### TASK INSTRUCTIONS
• 1. According to the page text, how long does the acute period of Peyronie's typically last?
• 2. Set down the part of the page text that opens with the words containing "In the initial" and closes with "have any effect.".

In the initial stages of the condition, the sufferer will experience pain or discomfort. This is the period when the treatment such as anti-inflammatory or Vitamin E may make a difference. This acute period typically last for a period of six months. When the condition becomes stabilized, unfortunately the pharmaceutical intervention will also cease to have any effect. 

Characteristically, Peyronie’s will remain unchanged after six months. The minority of subjects will have complete spontaneous resolution of the plaque and curvatures. Sadly, another proportion of the sufferer will even have the worsening of the symptoms that may require surgical intervention.

The surgery for Peyronie’s is brutal! It can either involve the excision of the plaque to replace it with a venous patch or the stitching of the penis to straighten the bend. Either way, the outcome would be far from satisfactory, as this may disfigure or shorten the penis.

You are absolutely right. Peyronie’s is exceedingly rare in youth and adolescence. And I confess I have not come across the condition in young adults like you in my career (Trust me, I have seen my fare share of abnormal external genitalia in my life time). Although exceptionally unusual, it is not completely impossible. You have built up courage to email me, why don’t you also make an appointment to see a urologist. My bet is curvature you are experiencing is physiological rather than pathological!!


Q: First I must say, you have a great sense of humor. Have always enjoyed your consultations and comments on air and online.

Can I have your take on Kegel Exercise.

Terry

A: Thanks for your encouraging words. It is always pleasing having fans who can appreciate my sense of humor. I guess there are not many.

Kegel was an American Gyneacologist who first described the exercise of the voluntary contraction of the pelvic floor muscle repeatedly to strengthen the group of musculature that control both urinary and fecal continence. This is typically described as squeezing of the muscles of the pelvic floor. These exercise are usually done to reduce urinary incontinence is women for stress urinary incontinence. For men, I also advise men to perform such exercise after radical prostatectomy for prostate cancer.

### DATA LISTING
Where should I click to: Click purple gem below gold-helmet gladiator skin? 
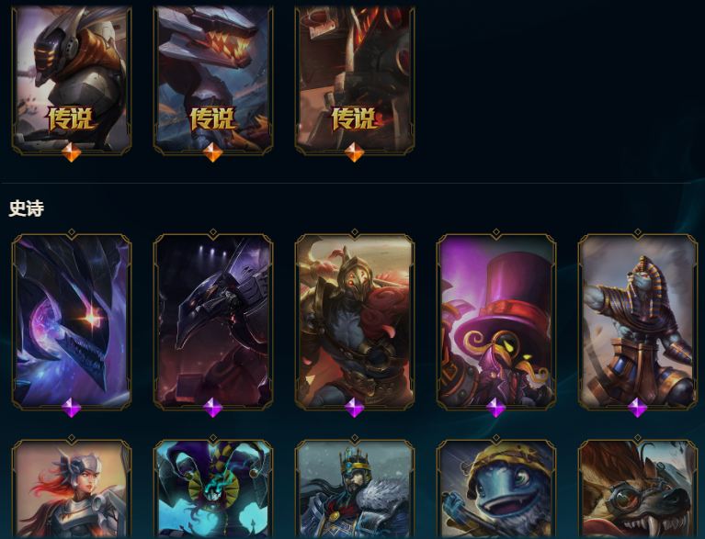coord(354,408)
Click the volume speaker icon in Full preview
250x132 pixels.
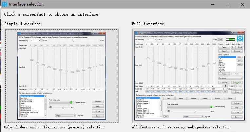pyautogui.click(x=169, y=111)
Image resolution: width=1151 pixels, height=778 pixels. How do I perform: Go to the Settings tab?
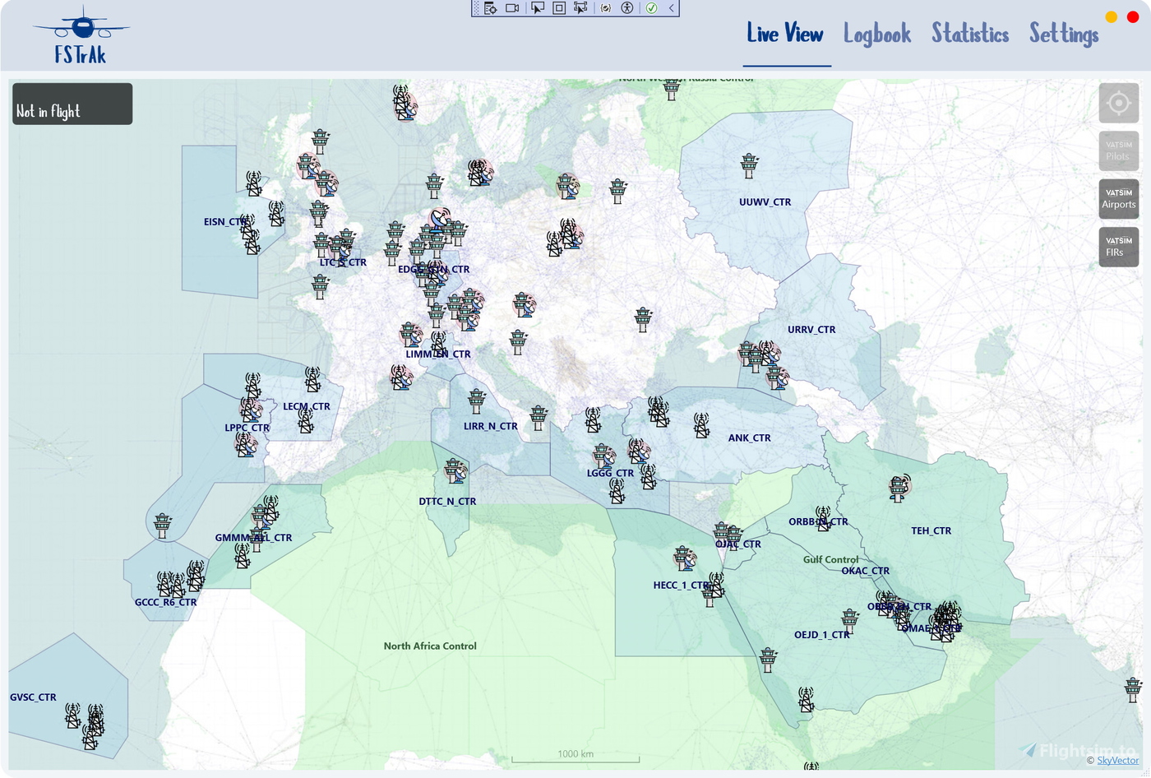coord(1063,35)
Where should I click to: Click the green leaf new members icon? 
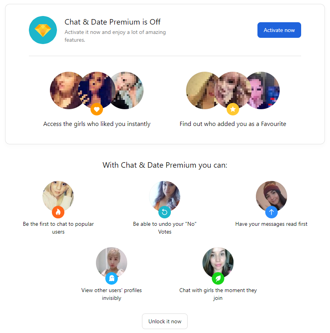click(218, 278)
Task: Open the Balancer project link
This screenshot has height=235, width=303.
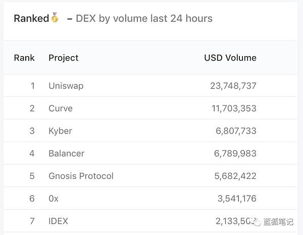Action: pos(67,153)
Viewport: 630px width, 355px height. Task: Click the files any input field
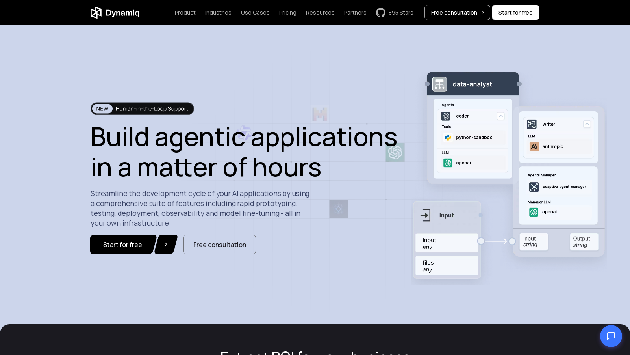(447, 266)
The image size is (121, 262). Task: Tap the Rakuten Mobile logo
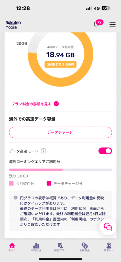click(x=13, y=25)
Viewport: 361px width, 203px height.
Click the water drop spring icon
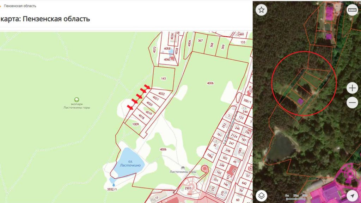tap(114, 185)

---

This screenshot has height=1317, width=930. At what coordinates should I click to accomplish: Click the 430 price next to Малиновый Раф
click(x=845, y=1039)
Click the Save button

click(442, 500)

--

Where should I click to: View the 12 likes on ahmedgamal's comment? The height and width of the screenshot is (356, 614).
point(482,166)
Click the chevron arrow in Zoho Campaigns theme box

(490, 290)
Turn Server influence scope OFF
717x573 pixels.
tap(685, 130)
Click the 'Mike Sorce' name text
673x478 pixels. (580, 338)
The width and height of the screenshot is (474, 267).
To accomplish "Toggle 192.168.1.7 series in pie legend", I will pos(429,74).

### EXERCISE SOLUTIONS
• 1. About six months.

• 2.
In the initial stages of the condition, the sufferer will experience pain or discomfort. This is the period when the treatment such as anti-inflammatory or Vitamin E may make a difference. This acute period typically last for a period of six months. When the condition becomes stabilized, unfortunately the pharmaceutical intervention will also cease to have any effect.